My husband was so certain that he wanted children, and I was so certain I wanted to be with him, it forced me to face my fears. In doing so, I realized that it was not that I didn’t want a family. I was afraid of losing them.

So, when the two lines appeared, it was not pure joy that I felt. It was pure terror. I suddenly wanted this baby more than anything in my entire life, and that meant I had something to lose.

Not long after our positive test, our fears were unfortunately realized, and we miscarried.

They used to recommend you wait three full period cycles before trying again. I now wonder if this had less to do with the body recovering and more with one’s mental state, but I kept hearing that trying right away is actually a good idea. That the body is more fertile after a loss.

Of course, every situation is different, and you should consult with your doctor about choosing the right time for you, but I was ready. And I knew what I wanted now. This time was going to be very different. I would do everything right. I was not going to leave anything to chance.

I began to read books and research. I read “Taking Charge of Your Fertility” by Toni Wechsler from cover to cover in a matter of days. I bought a thermometer and became very intimate with my cervix and cervical fluid. It felt like control when I had just experienced a total loss of control. I did not yet grasp that loss of control is the first taste of motherhood.

It took us one cycle to hit the bull’s eye. When I could not stop crying after watching a movie about a boy and his dog, my husband and I shared a knowing glance. I wanted to wait to test this time. To be a full week late, just to be sure.

I continued to take my temperature every morning. Your temperature rises at ovulation, and if it stays high instead of gradually decreasing during your usual luteal phase (the days after you ovulate up until your period), it’s a strong indicator you could be pregnant. Mine was reasonably high, but there were also a few dips.

Every morning was a roller coaster. If the temperature was high, I was elated; when it dipped, I was in panic. One morning it dipped well below my baseline and I was convinced I was miscarrying again. Alone and tearful, I ran into the bathroom with a test.

The results shocked me.

Two distinct lines. Could this be?

I called my healthcare provider in a panic. The office was closed. I called my husband at work. “I think I’m miscarrying” was not the way I wanted to lead this pregnancy announcement.

My OB-GYN called for blood work, and I all but ran to the hospital. Over the next 5 days we tracked my hCG levels. Every other day I waited for my results calls, convinced it was going to be bad news, but the numbers were not only doubling, they were skyrocketing. It was really happening. We were pregnant!
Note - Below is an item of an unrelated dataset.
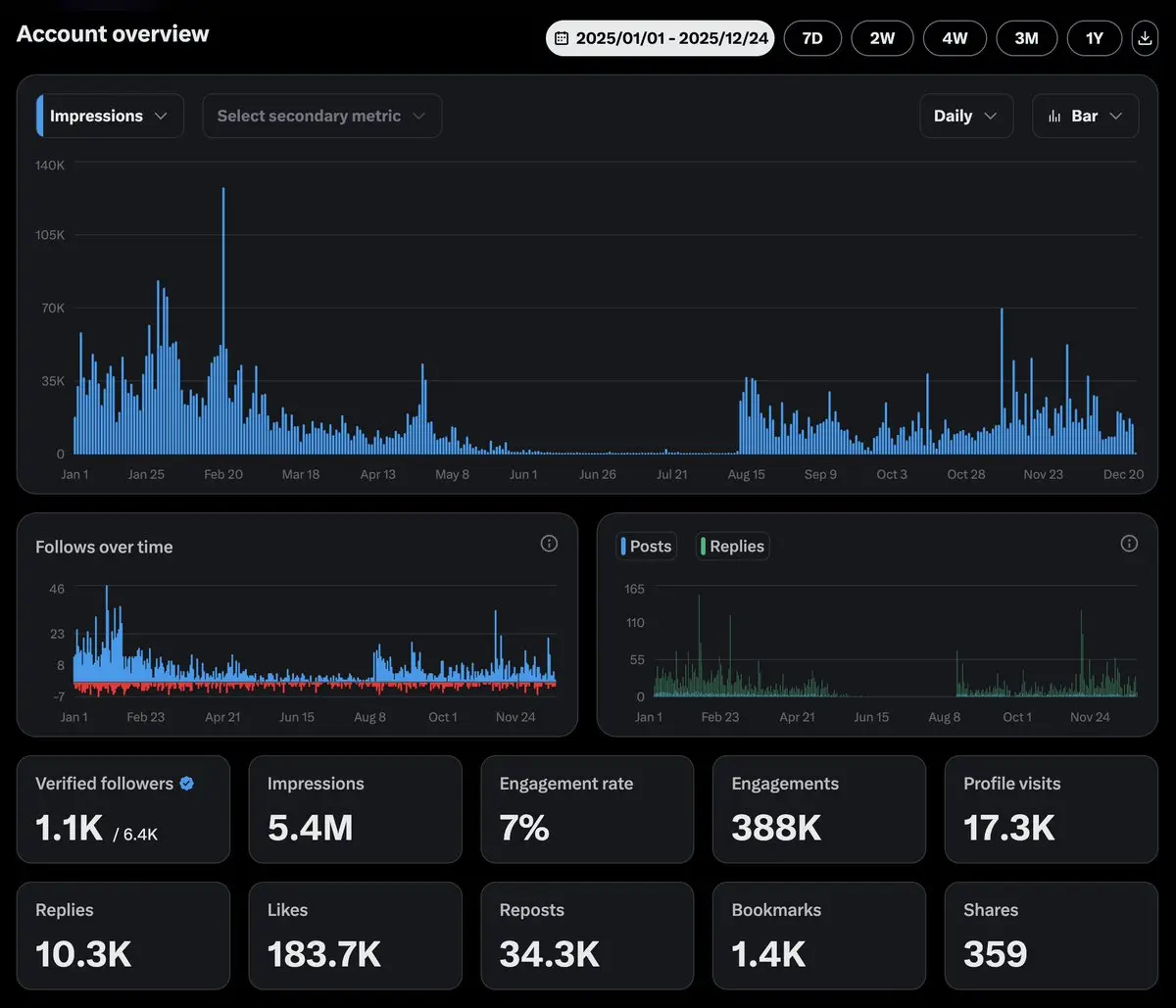Open info icon on Posts/Replies chart
This screenshot has width=1176, height=1008.
click(1129, 544)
Oh my god, we were pregnant.

And just as the joy arose, so did the fears. The roller coaster was off and running again.

When I heard the baby’s heartbeat, I was in a New York City emergency room. I had severe pain and thought I was miscarrying. The baby was healthy.

When we found out it was a boy, we jumped for joy.

When I would have a symptom-free day in the first trimester, I would cry in fear that I was losing him.

When I felt him kick for the first time, it took my breath away and we named him.

When my belly took nearly 7 months to show, I was convinced he was in danger.

Now that I’m showing, and he’s kicking like a prizefighter, I am suddenly back in joy.

I wish I could have told you that the fears magically went away this second pregnancy. But I’m no longer sure we can love without fear of loss. Instead, I’m learning that parenthood is about having to learn to live with joy and fear simultaneously.

I am understanding that the more precious something is, the more we are afraid of it going away. And what can be more precious, than the life that we are creating inside of us?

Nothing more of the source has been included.